The main point right now is that the area under the entire curve represents the probability that something happens, that some number comes up. That should be 1, which is why we want the area under this to be 1. As it stands with the basic bell curve shape of e to the negative x squared, the area is not 1, it's actually the square root of pi.
I know, right? What is pi doing here? What does this have to do with circles?
Like I said at the start, I'd love to talk all about that in the next video. But if you can spare your excitement, for our purposes right now, all it means is that we should divide this function by the square root of pi, and it gives us the area we want. Throwing back in the constants we had earlier, the one half and the sigma, the effect there is to stretch out the graph by a factor of sigma times the square root of 2.

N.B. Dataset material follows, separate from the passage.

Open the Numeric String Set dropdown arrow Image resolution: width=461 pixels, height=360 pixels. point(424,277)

So we also need to divide out by that in order to make sure it has an area of 1, and combining those fractions, the factor out front looks like 1 divided by sigma times the square root of 2 pi. This, finally, is a valid probability distribution. As we tweak that value sigma, resulting in narrower and wider curves, that constant in the front always guarantees that the area equals 1.
The special case where sigma equals 1 has a specific name, we call it the standard normal distribution, which plays an especially important role for you and me in this lesson. And all possible normal distributions are not only parameterized with this value sigma, but we also subtract off another constant mu from the variable x, and this essentially just lets you slide the graph left and right so that you can prescribe the mean of this distribution. So in short, we have two parameters, one describing the mean, one describing the standard deviation, and they're all tied together in this big formula involving an e and a pi.

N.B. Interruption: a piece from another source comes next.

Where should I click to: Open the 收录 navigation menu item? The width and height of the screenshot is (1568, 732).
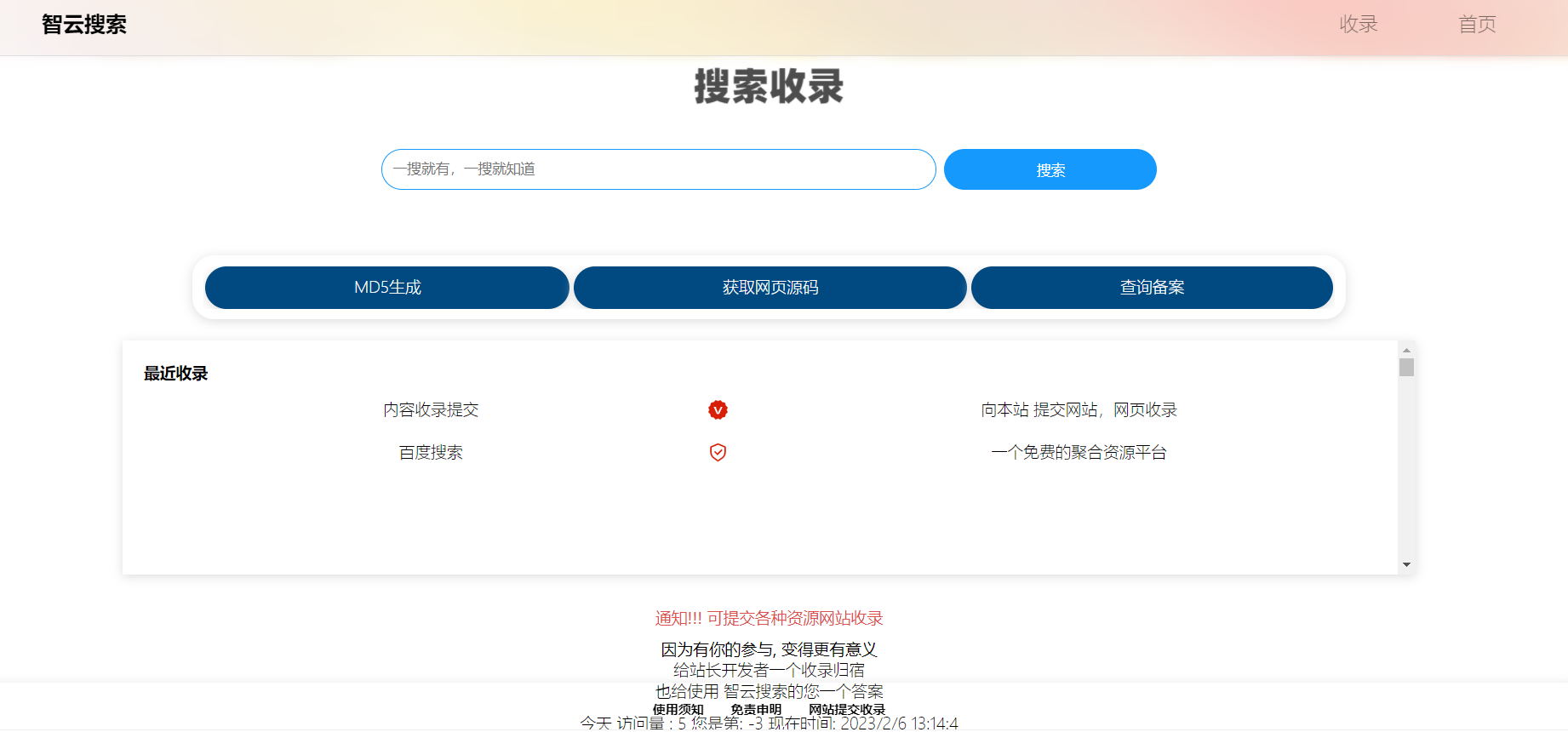pyautogui.click(x=1358, y=25)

Now that all of that is on the table, let's look back again at the idea of starting with some random variable and asking what the distributions for sums of that variable look like. As we've already gone over, when you increase the size of that sum, the resulting distribution will shift according to a growing mean, and it slowly spreads out according to a growing standard deviation. And putting some actual formulas to it, if we know the mean of our underlying random variable, we call it mu, and we also know its standard deviation, and we call it sigma, then the mean for the sum on the bottom will be mu times the size of the sum, and the standard deviation will be sigma times the square root of that size.
So now, if we want to claim that this looks more and more like a bell curve, and a bell curve is only described by two different parameters, the mean and the standard deviation, you know what to do. You could plug those two values into the formula, and it gives you a highly explicit, albeit kind of complicated, formula for a curve that should closely fit our distribution. But there's another way we can describe it that's a little more elegant and lends itself to a very fun visual that we can build up to.
Instead of focusing on the sum of all of these random variables, let's modify this expression a little bit, where what we'll do is we'll look at the mean that we expect that sum to take, and we subtract it off so that our new expression has a mean of zero, and then we're going to look at the standard deviation we expect of our sum, and divide out by that, which basically just rescales the units so that the standard deviation of our expression will equal one. This might seem like a more complicated expression, but it actually has a highly readable meaning. It's essentially saying how many standard deviations away from the mean is this sum?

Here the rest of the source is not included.